Tuesday, November 20, 2007
As you have all heard by now, November 10 was, as KK mentioned in an earlier post, a life-changing day. Both performances of The Refuge were amazing, and the coverage it received was phenomenal. We made the FRONT PAGE (above the fold!) of the Houston Chronicle, and the front page of the Arts section in the New York Times. Charles Ward with the Houston Chronicle gave a fabulous review of the performance, stating "Overall, the production was first-class..." The Houston Chronicle published an editorial, and the evening performance was broadcast LIVE on KUHF 88.7 FM.
As I said, the coverage was phenomenal. It was also seen or heard on the following: Radio Saigon, Saigon Houston, Chronicle Vietnamese community paper, Our Texas Russian press, South Plains Public Radio (Lubbock), The Star Telegram (Fort Worth), WOAI TV San Antonio, KXAN Austin, Fox TV Houston, KPFT Radio Houston, KSWO Wichita Falls, and Austin American Statesman.
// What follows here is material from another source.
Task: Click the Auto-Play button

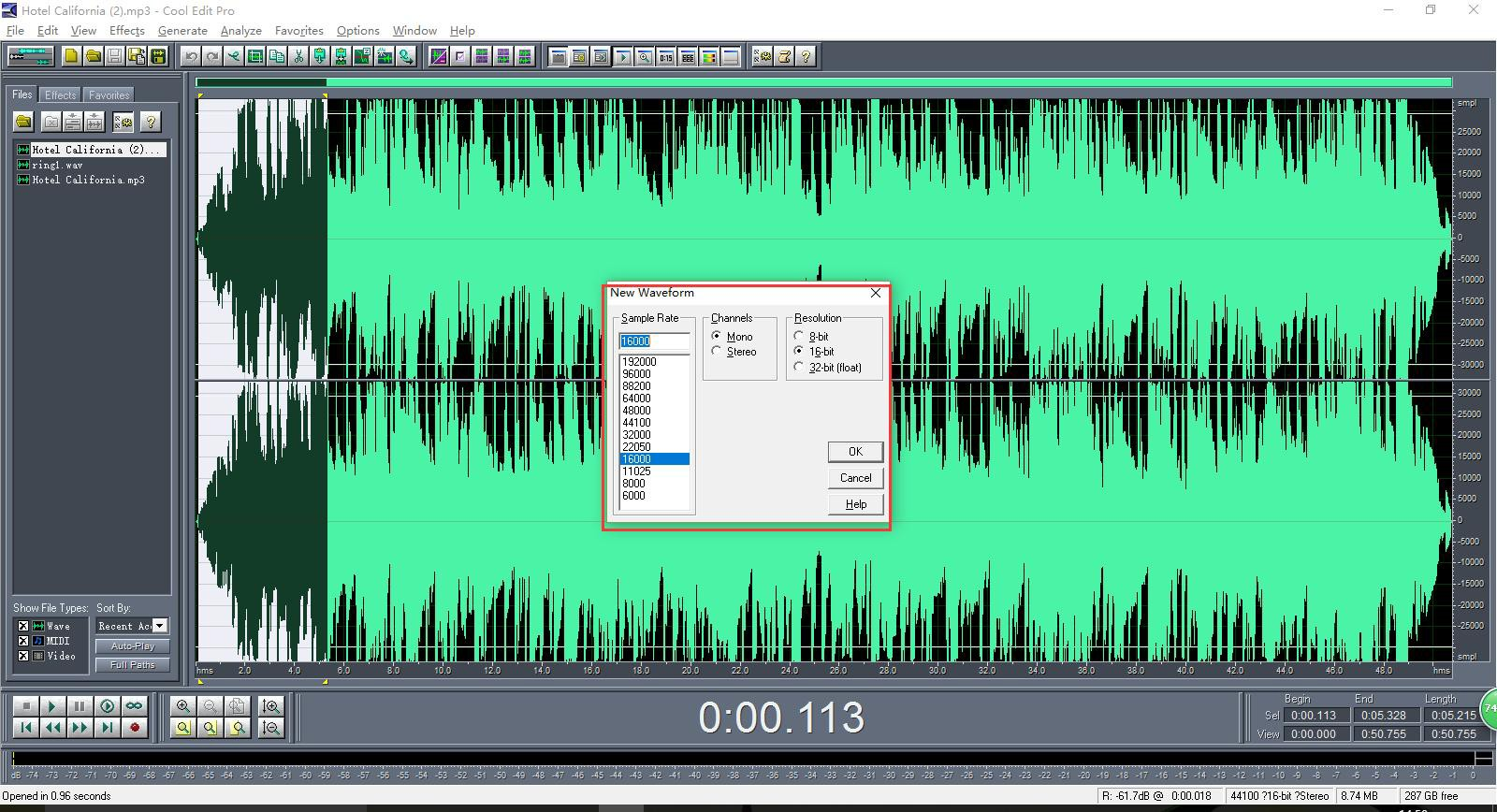Action: (133, 646)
If you missed The Refuge, or if you want to see it again, I hope you will join us in May, when HGO performs it at Miller Outdoor Theatre. In the meantime, I have included some beautiful pictures taken by Janice Rubin at the dress rehearsal for your enjoyment. Oh, I almost forgot! Here are a few video clips from the dress rehearsal as well. Enjoy!
Video Clip 1
Video Clip 2
Video Clip 3
Photos © 2006 Janice Rubin
Sunday, November 11, 2007
We did it yesterday, twice. I don't even know what or how to write about it yet, so I'll leave you here with a picture taken from stage left of HGO's dedicated, skilled, generous performers. Thanks, everybody, for a life-changing day.
Off to Indianapolis today to begin the Studio audition tour. I'll be posting from the road, and hopefully linking you to much more REFUGE photography and reviews.
Friday, November 9, 2007
- our amazing men, BG, LB, and RM, in the "Soviet" movement
Thursday, November 8, 2007
Sunday, November 4, 2007
I was raised in the frozen north. Lake Wobegon, you betcha, Da Vikes and da cheeseheads, the whole nine yards. The colors and open expressions of Texas amaze me on a daily basis. It's a long-standing stereotype that warmer temperatures engender warmer emotions and more creative language is born under bluer skies. Evidence to support these ideas is all around us in Houston, never more so than at a Day of the Dead festival. We went to the Lawndale Art Center on Saturday to perform "Mexico" from THE REFUGE, and did so among an incredible display of local art. We were surrounded on all sides by gorgeous retablos - these are home altars made to venerate any one of the endless saints. This folk art form flourished in the nineteenth century but is still practiced in styles colorful, allegorical, whimsical, spiritual. Little altars everywhere, we set up to sing.
On the one hand, as I listened, I thought, excellent, it's powerful, he really got it. I mean, he wasn't happy about the experience, but he had a real experience, moved well beyond his zone of comfort. On the other hand, it was frustrating. Music supposed to make you feel better? But the classical industry has been telling people for a generation that we're like salve, therapy, chamomile tea. Relaxing music for your commute! Classics to soothe! Mozart to make you smarter! The upset gentleman had totally internalized the message that classical music was a protection and escape from the dangers and terrors of the world, and didn't want to hear those things expressed through classical music's language. Yikes. Dia de los muertos.
So back to Lawndale. We're with DH and ER, as usual, Studio soloist AS, and six terrific soloists from the University of Houston. There was no way we could schedule singers from the HGO chorus to do this performance (they're still involved in an opera or two), so we reached out to UH for a sextet to take over the very complex choral parts of this movement. Kudos to them all for their professionalism and hard work, and for an excellent performance.
In this movement, the solo soprano sings the words of an interviewee: "Sometimes I think it would be better to stay behind with your kids...you're not going to take away pain with money." It's a stark moment of contrast with the essentially joyous feeling of the choral sections, and it adds real pungency to have these words arguing against immigration, against that kind of risk, in the middle of a work that celebrates it. Another twist: these words are sung by AS, a young woman who is herself a transplant from another country, in Houston to hone her craft as a singer, to give herself a chance at a rare and fantastic life.
One story of risk that ends in failure, another of a success passage tinged with doubt over the real rewards of the risk involved, artists at crossroads, little altars everywhere. Upstairs at Lawndale, we look at Day of the Dead works by Houston highschoolers: Superman as a skeleton, a retablo venerating Jimi Hendrix, an altar to a dead father made of ramen noodle packets and his favorite CDs. Downstairs adults and children make sugar skulls. Brilliant colors and music and dance celebrate the dead, the living, the saints, all here in one room together...I would say it's just like at the opera house, but isn't that obvious?
DC and AS with their skulls, Drop dead gorgeous.